■ GIVEN PROBLEM:
Please render all of the lines below as a numbered list, leaving out any blank lines.

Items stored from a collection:
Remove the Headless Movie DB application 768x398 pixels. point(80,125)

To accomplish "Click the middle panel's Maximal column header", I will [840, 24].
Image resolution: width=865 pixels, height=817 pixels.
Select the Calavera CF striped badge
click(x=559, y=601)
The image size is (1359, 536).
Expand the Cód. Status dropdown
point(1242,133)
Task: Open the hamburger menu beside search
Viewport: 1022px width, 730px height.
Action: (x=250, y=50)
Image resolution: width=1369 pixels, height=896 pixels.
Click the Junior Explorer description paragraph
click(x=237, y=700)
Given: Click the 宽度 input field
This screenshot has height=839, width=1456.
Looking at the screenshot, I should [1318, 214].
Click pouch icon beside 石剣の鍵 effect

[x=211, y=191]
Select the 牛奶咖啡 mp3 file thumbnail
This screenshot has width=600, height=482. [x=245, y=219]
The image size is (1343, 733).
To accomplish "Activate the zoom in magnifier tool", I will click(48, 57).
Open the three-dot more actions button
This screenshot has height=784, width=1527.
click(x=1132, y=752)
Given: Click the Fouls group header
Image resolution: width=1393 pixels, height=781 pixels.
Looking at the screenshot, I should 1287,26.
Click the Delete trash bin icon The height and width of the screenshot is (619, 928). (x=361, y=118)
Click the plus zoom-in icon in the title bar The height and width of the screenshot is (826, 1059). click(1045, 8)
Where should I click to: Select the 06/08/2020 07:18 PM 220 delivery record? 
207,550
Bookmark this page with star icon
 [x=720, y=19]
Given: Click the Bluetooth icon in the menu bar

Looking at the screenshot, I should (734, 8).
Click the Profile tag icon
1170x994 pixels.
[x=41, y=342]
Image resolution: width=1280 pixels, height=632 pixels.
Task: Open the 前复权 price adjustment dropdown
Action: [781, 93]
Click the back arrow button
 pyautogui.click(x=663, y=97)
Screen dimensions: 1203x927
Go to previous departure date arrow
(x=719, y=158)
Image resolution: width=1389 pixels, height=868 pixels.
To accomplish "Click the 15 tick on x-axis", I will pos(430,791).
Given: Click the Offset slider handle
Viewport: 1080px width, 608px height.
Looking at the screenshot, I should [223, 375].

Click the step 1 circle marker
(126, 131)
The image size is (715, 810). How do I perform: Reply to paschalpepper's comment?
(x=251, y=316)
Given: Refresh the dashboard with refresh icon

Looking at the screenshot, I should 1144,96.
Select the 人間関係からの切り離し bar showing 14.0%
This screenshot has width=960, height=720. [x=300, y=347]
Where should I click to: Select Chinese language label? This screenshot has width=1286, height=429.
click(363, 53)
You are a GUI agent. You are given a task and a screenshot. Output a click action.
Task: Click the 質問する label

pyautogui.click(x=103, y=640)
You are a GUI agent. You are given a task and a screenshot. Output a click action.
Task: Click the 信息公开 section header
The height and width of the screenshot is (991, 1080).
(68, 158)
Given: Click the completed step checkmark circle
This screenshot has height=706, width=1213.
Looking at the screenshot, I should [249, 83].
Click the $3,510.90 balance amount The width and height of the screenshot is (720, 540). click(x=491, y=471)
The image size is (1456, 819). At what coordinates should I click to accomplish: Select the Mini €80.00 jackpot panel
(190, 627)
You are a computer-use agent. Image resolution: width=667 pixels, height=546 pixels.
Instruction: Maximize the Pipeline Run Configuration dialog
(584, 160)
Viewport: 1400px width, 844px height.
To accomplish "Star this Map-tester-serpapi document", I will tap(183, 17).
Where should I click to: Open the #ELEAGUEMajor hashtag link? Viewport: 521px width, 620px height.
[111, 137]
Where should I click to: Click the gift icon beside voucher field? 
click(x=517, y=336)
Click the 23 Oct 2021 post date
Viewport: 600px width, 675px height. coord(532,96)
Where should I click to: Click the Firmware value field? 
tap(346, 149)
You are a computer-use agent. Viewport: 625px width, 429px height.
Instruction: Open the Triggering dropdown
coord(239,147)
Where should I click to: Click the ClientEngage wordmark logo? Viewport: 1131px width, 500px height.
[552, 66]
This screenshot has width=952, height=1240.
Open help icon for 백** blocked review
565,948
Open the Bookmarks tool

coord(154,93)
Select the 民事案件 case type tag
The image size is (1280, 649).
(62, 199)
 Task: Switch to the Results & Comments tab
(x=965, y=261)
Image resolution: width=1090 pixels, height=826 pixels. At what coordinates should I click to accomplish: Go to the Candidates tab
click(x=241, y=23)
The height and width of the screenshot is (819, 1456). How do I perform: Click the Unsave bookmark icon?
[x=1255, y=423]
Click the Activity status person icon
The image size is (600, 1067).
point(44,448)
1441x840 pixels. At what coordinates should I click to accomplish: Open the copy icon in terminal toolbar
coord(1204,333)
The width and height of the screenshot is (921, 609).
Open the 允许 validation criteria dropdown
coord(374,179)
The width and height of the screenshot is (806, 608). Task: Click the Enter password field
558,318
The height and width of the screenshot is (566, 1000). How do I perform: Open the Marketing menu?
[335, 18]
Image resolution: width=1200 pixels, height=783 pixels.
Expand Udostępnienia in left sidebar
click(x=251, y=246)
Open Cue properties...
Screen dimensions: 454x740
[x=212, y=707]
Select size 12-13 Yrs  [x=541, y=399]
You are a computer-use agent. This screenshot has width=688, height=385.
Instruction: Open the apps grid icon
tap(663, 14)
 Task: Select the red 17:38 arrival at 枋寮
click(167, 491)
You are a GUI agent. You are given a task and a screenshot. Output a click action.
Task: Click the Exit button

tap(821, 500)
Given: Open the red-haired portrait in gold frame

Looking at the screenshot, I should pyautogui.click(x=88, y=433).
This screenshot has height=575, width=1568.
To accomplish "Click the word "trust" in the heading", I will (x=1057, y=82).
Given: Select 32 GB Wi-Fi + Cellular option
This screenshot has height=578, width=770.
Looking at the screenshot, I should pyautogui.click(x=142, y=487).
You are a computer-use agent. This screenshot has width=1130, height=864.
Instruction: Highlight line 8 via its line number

■ RESPONSE:
1. Remove the Headless Movie DB application 768x398 pixels. point(80,125)
2. To accomplish "Click the middle panel's Maximal column header", I will [840, 24].
3. Image resolution: width=865 pixels, height=817 pixels.
4. Select the Calavera CF striped badge
5. click(x=559, y=601)
6. The image size is (1359, 536).
7. Expand the Cód. Status dropdown
8. point(1242,133)
9. Task: Open the hamburger menu beside search
10. Viewport: 1022px width, 730px height.
11. Action: (x=250, y=50)
12. Image resolution: width=1369 pixels, height=896 pixels.
13. Click the Junior Explorer description paragraph
14. click(x=237, y=700)
15. Given: Click the 宽度 input field
16. This screenshot has height=839, width=1456.
17. Looking at the screenshot, I should [1318, 214].
18. Click pouch icon beside 石剣の鍵 effect
19. [x=211, y=191]
20. Select the 牛奶咖啡 mp3 file thumbnail
21. This screenshot has width=600, height=482. [x=245, y=219]
22. The image size is (1343, 733).
23. To accomplish "Activate the zoom in magnifier tool", I will click(48, 57).
24. Open the three-dot more actions button
25. This screenshot has height=784, width=1527.
26. click(x=1132, y=752)
27. Given: Click the Fouls group header
28. Image resolution: width=1393 pixels, height=781 pixels.
29. Looking at the screenshot, I should 1287,26.
30. Click the Delete trash bin icon The height and width of the screenshot is (619, 928). (x=361, y=118)
31. Click the plus zoom-in icon in the title bar The height and width of the screenshot is (826, 1059). click(1045, 8)
32. Where should I click to: Select the 06/08/2020 07:18 PM 220 delivery record? 
33. 207,550
34. Bookmark this page with star icon
35.  [x=720, y=19]
36. Given: Click the Bluetooth icon in the menu bar
37. Looking at the screenshot, I should (734, 8).
38. Click the Profile tag icon
39. 1170x994 pixels.
40. [x=41, y=342]
41. Image resolution: width=1280 pixels, height=632 pixels.
42. Task: Open the 前复权 price adjustment dropdown
43. Action: [781, 93]
44. Click the back arrow button
45.  pyautogui.click(x=663, y=97)
46. Screen dimensions: 1203x927
47. Go to previous departure date arrow
48. (x=719, y=158)
49. Image resolution: width=1389 pixels, height=868 pixels.
50. To accomplish "Click the 15 tick on x-axis", I will pos(430,791).
51. Given: Click the Offset slider handle
52. Viewport: 1080px width, 608px height.
53. Looking at the screenshot, I should [223, 375].
54. Click the step 1 circle marker
55. (126, 131)
56. The image size is (715, 810). How do I perform: Reply to paschalpepper's comment?
57. (x=251, y=316)
58. Given: Refresh the dashboard with refresh icon
59. Looking at the screenshot, I should 1144,96.
60. Select the 人間関係からの切り離し bar showing 14.0%
61. This screenshot has width=960, height=720. [x=300, y=347]
62. Where should I click to: Select Chinese language label? This screenshot has width=1286, height=429.
63. click(363, 53)
64. You are a GUI agent. You are given a task and a screenshot. Output a click action.
65. Task: Click the 質問する label
66. pyautogui.click(x=103, y=640)
67. You are a GUI agent. You are given a task and a screenshot. Output a click action.
68. Task: Click the 信息公开 section header
69. The height and width of the screenshot is (991, 1080).
70. (68, 158)
71. Given: Click the completed step checkmark circle
72. This screenshot has height=706, width=1213.
73. Looking at the screenshot, I should [249, 83].
74. Click the $3,510.90 balance amount The width and height of the screenshot is (720, 540). click(x=491, y=471)
75. The image size is (1456, 819). At what coordinates should I click to accomplish: Select the Mini €80.00 jackpot panel
76. (190, 627)
77. You are a computer-use agent. Image resolution: width=667 pixels, height=546 pixels.
78. Instruction: Maximize the Pipeline Run Configuration dialog
79. (584, 160)
80. Viewport: 1400px width, 844px height.
81. To accomplish "Star this Map-tester-serpapi document", I will tap(183, 17).
82. Where should I click to: Open the #ELEAGUEMajor hashtag link? Viewport: 521px width, 620px height.
83. [111, 137]
84. Where should I click to: Click the gift icon beside voucher field? 
85. click(x=517, y=336)
86. Click the 23 Oct 2021 post date
87. Viewport: 600px width, 675px height. coord(532,96)
88. Where should I click to: Click the Firmware value field? 
89. tap(346, 149)
90. You are a computer-use agent. Viewport: 625px width, 429px height.
91. Instruction: Open the Triggering dropdown
92. coord(239,147)
93. Where should I click to: Click the ClientEngage wordmark logo? Viewport: 1131px width, 500px height.
94. [552, 66]
95. This screenshot has width=952, height=1240.
96. Open help icon for 백** blocked review
97. 565,948
98. Open the Bookmarks tool
99. coord(154,93)
100. Select the 民事案件 case type tag
101. The image size is (1280, 649).
102. (62, 199)
103.  Task: Switch to the Results & Comments tab
104. (x=965, y=261)
105. Image resolution: width=1090 pixels, height=826 pixels. At what coordinates should I click to accomplish: Go to the Candidates tab
106. click(x=241, y=23)
107. The height and width of the screenshot is (819, 1456). How do I perform: Click the Unsave bookmark icon?
108. [x=1255, y=423]
109. Click the Activity status person icon
110. The image size is (600, 1067).
111. point(44,448)
112. 1441x840 pixels. At what coordinates should I click to accomplish: Open the copy icon in terminal toolbar
113. coord(1204,333)
114. The width and height of the screenshot is (921, 609).
115. Open the 允许 validation criteria dropdown
116. coord(374,179)
117. The width and height of the screenshot is (806, 608). Task: Click the Enter password field
118. 558,318
119. The height and width of the screenshot is (566, 1000). How do I perform: Open the Marketing menu?
120. [335, 18]
121. Image resolution: width=1200 pixels, height=783 pixels.
122. Expand Udostępnienia in left sidebar
123. click(x=251, y=246)
124. Open Cue properties...
125. Screen dimensions: 454x740
126. [x=212, y=707]
127. Select size 12-13 Yrs  [x=541, y=399]
128. You are a computer-use agent. This screenshot has width=688, height=385.
129. Instruction: Open the apps grid icon
130. tap(663, 14)
131.  Task: Select the red 17:38 arrival at 枋寮
132. click(167, 491)
133. You are a GUI agent. You are given a task and a screenshot. Output a click action.
134. Task: Click the Exit button
135. tap(821, 500)
136. Given: Open the red-haired portrait in gold frame
137. Looking at the screenshot, I should pyautogui.click(x=88, y=433).
138. This screenshot has height=575, width=1568.
139. To accomplish "Click the word "trust" in the heading", I will (x=1057, y=82).
140. Given: Select 32 GB Wi-Fi + Cellular option
141. This screenshot has height=578, width=770.
142. Looking at the screenshot, I should pyautogui.click(x=142, y=487).
143. You are a computer-use agent. This screenshot has width=1130, height=864.
144. Instruction: Highlight line 8 via its line number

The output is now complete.